## Your task
Turn the listing into a Markdown table with the columns Row and Line. Begin at the line that contains "Screen dimensions: 305x502", stop after the line that contains "I will pos(195,1710).", and leave out blank lines.

(Item position listing)
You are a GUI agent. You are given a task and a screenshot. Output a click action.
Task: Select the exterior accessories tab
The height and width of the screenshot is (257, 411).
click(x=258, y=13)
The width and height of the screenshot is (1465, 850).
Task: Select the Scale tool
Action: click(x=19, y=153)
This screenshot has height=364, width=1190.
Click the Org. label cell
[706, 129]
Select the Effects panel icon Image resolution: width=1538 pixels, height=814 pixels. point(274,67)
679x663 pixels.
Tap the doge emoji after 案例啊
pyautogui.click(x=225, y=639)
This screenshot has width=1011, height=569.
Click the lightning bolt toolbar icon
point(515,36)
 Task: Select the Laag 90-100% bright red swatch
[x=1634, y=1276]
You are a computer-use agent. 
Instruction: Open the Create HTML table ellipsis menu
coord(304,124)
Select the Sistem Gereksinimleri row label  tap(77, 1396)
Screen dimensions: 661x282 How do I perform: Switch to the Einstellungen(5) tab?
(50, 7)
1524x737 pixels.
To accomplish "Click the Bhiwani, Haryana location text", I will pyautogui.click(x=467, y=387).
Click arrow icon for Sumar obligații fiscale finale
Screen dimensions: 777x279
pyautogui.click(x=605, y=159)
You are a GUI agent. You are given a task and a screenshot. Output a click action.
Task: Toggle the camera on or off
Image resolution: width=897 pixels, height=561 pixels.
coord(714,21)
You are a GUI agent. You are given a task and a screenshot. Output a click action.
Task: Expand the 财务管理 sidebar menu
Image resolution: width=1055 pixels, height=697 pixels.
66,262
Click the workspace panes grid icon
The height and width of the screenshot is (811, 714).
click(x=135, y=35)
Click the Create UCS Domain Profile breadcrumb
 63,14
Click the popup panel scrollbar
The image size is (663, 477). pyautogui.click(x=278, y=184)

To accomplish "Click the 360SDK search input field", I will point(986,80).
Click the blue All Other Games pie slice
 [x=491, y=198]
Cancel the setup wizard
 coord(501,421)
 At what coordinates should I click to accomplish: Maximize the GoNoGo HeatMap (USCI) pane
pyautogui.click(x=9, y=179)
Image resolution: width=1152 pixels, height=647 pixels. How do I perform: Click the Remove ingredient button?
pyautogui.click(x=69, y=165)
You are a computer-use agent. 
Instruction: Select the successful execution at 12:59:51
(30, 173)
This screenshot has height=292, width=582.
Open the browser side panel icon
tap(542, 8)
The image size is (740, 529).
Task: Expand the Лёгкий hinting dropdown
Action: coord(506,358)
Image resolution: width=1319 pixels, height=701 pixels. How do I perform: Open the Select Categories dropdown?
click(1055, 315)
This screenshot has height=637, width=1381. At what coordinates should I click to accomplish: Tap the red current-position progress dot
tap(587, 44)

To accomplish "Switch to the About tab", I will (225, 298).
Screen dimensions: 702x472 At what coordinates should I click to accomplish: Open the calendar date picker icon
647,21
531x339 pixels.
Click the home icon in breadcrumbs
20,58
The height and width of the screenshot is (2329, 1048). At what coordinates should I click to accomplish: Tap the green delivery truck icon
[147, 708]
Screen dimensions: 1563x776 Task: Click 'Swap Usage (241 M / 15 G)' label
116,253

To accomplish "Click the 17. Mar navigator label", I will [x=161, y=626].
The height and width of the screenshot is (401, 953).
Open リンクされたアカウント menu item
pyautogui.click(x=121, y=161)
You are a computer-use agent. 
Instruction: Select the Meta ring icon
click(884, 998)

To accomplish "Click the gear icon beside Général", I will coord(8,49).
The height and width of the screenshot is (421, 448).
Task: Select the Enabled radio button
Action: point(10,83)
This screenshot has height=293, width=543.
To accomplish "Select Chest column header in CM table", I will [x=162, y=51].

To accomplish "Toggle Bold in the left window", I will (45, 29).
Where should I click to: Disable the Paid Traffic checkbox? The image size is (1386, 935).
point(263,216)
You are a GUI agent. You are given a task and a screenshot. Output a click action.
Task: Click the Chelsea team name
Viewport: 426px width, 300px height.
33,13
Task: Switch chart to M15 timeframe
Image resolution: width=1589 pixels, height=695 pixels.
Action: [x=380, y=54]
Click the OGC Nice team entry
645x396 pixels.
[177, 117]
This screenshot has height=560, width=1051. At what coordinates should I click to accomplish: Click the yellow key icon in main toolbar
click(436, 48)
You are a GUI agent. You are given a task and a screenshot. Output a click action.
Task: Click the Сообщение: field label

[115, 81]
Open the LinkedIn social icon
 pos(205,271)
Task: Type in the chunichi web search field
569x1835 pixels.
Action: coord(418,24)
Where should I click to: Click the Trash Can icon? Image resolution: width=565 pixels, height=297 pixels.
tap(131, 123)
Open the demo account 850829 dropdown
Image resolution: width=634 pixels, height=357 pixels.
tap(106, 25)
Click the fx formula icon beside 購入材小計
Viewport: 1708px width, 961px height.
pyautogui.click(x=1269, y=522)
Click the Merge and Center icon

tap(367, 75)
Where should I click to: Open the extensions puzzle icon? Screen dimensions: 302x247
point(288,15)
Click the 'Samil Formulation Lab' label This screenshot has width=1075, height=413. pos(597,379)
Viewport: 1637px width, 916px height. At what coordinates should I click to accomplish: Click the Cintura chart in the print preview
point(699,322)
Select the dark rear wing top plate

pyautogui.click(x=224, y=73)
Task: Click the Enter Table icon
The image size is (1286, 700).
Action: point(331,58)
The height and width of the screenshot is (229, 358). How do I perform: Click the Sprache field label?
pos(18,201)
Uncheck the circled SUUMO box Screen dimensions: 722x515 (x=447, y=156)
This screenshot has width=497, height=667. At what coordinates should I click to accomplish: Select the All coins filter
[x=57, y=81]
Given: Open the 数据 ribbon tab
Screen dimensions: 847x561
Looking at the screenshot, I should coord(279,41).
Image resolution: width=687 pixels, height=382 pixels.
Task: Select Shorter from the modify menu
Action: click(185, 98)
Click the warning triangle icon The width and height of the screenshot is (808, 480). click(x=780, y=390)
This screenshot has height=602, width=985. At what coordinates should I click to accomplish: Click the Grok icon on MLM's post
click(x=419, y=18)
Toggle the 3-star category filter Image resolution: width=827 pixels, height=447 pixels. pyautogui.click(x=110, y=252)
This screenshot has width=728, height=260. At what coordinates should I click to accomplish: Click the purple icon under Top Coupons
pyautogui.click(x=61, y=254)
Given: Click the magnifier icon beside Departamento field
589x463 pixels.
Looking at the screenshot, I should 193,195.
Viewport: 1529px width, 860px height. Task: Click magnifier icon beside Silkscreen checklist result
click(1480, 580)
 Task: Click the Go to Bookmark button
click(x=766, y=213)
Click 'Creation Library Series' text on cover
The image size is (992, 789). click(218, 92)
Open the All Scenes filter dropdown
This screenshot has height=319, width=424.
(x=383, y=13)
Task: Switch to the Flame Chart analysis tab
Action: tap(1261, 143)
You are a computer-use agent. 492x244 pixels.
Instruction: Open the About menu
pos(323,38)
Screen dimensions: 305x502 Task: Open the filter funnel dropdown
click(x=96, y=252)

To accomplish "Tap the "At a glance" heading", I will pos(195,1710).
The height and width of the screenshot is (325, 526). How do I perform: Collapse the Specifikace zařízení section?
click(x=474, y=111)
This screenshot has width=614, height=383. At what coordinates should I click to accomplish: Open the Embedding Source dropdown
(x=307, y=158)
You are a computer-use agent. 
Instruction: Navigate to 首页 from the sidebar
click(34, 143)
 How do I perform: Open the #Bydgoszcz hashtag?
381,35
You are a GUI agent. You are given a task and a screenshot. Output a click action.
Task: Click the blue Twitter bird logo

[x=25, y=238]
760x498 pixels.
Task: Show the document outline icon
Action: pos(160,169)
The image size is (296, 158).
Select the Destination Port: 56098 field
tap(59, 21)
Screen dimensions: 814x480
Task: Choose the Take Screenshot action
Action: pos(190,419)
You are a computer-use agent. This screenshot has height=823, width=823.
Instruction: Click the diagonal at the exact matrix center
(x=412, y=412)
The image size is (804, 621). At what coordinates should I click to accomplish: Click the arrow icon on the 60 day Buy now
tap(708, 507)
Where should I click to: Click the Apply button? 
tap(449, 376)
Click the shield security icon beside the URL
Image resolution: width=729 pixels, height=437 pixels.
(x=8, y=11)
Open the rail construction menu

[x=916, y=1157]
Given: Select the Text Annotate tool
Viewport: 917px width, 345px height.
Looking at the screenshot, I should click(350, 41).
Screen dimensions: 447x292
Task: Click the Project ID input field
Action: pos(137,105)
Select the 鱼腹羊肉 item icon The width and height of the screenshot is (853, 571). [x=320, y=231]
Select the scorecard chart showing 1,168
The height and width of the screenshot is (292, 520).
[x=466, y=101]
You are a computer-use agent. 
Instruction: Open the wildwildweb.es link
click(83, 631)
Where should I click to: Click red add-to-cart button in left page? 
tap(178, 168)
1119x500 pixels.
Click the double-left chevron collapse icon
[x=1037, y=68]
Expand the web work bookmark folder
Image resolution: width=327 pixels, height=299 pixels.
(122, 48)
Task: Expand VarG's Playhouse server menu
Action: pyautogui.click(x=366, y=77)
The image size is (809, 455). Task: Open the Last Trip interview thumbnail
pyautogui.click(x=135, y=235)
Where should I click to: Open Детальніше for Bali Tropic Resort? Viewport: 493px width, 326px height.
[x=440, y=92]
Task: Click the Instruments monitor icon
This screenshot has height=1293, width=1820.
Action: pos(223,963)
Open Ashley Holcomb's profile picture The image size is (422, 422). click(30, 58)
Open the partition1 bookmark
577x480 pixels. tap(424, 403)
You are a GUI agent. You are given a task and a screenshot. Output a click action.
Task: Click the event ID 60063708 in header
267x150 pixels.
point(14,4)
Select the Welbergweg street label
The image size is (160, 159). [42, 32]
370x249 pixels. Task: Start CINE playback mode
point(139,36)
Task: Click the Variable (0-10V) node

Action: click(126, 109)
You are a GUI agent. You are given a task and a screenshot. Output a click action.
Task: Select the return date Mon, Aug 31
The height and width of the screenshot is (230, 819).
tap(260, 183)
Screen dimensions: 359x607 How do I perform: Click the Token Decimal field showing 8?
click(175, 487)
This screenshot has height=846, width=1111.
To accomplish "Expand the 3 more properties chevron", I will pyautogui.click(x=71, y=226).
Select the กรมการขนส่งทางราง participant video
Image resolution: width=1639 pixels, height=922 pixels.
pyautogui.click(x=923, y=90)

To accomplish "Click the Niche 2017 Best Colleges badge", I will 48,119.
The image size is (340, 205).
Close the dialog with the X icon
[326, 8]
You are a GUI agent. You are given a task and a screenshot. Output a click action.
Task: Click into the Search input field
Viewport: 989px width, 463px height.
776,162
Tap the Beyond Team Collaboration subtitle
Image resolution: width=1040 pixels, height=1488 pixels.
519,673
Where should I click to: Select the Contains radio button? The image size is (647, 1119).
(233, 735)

## Expected output
| Row | Line |
|---|---|
| 1 | Screen dimensions: 305x502 Task: Open the filter funnel dropdown |
| 2 | click(x=96, y=252) |
| 3 | To accomplish "Tap the "At a glance" heading", I will pos(195,1710). |